Pohon industri jagung sangat luas. Seluruh bagian tanaman jagung dapat dimanfaatkan.Daun jagung dapat digunakan untuk pakan ternak dan produksi kompos.Bagian buah jagung terdiri dari kelobot, biji jagung dan tongkol. Ketiga bagian inipun memiliki manfaat ekonomi. Kelobot jagung sudah lama dipakai sebagai bahan baku pakan, kompos dan industri rokok. Biji jagung pipil secara langsung maupun tak langsung merupakan bahan baku pakan ternak, pangan olahan dan digunakan secara luas dalam berbagai industri, antara lain menjadi sirup,gula rendah kalori dan tepung maizena. Lembaga biji jagung diproduksi menjadi minyak jagung. Tongkol jagung diolah lanjut selain sebagai pakan ternak,kompos, pulp, arang, bahan bakar,ditepungkan untuk pakan ternak, juga diproduksi menjadi pentosa yaitu bahan baku furfural. Bagian batang daun jagung menjadi hijauan pakan ternak alternatif yang disukai terutama di musim kemarau.

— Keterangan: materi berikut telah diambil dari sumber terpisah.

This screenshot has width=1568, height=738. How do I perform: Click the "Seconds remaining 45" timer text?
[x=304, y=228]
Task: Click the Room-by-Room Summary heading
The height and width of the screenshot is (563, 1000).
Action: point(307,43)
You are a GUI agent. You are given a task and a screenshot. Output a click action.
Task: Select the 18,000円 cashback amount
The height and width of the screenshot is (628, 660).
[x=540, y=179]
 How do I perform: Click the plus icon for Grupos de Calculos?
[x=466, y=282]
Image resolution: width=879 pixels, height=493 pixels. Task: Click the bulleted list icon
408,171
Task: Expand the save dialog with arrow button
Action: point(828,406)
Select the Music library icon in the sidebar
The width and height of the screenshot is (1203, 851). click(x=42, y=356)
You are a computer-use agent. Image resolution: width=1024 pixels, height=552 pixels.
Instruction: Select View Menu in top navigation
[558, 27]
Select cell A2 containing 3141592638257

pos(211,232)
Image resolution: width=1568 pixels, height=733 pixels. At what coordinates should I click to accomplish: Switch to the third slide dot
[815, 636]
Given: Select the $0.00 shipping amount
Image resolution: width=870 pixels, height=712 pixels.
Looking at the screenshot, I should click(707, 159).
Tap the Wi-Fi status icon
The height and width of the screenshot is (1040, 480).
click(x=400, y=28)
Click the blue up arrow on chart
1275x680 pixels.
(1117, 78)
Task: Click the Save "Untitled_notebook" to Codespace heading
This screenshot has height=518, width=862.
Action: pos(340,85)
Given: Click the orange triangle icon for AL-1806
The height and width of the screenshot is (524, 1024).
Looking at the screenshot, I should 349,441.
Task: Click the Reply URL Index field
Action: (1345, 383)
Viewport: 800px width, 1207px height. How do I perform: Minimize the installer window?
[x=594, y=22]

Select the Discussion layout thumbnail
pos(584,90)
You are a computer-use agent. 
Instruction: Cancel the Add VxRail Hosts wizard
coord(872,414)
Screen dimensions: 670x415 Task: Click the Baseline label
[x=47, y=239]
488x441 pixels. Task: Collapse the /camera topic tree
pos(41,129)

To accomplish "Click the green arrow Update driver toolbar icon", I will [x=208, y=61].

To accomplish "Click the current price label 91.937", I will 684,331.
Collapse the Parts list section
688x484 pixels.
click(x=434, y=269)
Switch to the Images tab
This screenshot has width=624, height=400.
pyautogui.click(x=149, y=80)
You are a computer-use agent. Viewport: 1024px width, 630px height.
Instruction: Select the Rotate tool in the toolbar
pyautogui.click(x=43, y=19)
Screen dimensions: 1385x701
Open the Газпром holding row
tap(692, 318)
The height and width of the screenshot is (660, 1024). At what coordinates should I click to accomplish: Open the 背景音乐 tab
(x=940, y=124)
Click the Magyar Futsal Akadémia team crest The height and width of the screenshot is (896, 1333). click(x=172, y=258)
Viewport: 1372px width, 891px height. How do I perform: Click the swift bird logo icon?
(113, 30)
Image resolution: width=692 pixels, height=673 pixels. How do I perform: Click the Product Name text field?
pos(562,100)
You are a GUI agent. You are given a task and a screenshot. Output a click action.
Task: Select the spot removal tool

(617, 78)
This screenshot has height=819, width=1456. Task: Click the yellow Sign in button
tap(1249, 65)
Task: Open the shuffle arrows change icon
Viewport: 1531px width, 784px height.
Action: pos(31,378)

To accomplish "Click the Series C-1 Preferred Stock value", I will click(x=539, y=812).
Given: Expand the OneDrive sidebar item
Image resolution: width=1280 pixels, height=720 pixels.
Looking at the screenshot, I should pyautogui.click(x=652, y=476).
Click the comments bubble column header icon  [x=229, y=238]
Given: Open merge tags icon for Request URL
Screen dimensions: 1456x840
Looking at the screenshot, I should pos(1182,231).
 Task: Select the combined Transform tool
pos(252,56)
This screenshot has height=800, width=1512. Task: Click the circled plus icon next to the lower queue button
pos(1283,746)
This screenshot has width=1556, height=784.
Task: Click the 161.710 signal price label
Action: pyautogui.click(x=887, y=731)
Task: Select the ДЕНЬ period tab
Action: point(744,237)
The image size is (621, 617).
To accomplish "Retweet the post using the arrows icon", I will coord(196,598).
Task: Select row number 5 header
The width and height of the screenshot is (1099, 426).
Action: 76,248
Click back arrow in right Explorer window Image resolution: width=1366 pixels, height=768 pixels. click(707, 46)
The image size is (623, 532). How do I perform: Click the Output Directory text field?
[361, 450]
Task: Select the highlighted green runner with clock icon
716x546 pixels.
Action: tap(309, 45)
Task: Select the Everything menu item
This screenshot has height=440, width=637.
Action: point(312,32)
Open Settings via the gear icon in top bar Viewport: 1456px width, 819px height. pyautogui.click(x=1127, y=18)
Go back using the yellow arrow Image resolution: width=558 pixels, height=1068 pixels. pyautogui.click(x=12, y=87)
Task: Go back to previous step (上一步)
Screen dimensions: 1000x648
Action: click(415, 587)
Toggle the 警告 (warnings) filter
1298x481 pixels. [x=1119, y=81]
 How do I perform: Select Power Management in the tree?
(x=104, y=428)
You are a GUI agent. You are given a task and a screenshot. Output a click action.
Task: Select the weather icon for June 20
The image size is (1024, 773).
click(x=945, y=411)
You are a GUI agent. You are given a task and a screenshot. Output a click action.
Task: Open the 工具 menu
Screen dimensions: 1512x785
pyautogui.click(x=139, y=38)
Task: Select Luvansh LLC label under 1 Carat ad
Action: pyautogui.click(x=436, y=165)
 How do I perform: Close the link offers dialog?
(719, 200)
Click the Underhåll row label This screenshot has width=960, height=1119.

Saat ini suplai permintaan jagung Indonesia dipenuhi dari produksi nasional dan impor. Produksi domestik hingga saat ini masih belum dapat memenuhi permintaan dalam negeri. Sebagaimana komoditas pertanian pada umumnya, pola panen jagung berfluktuasi tergantung pada musim. Di sisi lain struktur permintaan atas komoditas ini cenderung meningkat sepanjang tahun. Luas panen jagung merupakan salah satu komponen penting produksi jagung. Peningkatan luas panen jagung selama periode 2012-2016 meningkat signifikan. Hal ini mengindikasikan upaya serius pemerintah untuk memperluas areal panen jagung terutama dengan memanfaatkan lahan yang sementara ini belum dikelola optimal, seperti lahan kebun, pekarangan dan hutan, melalui Program UPSUS PAJALE.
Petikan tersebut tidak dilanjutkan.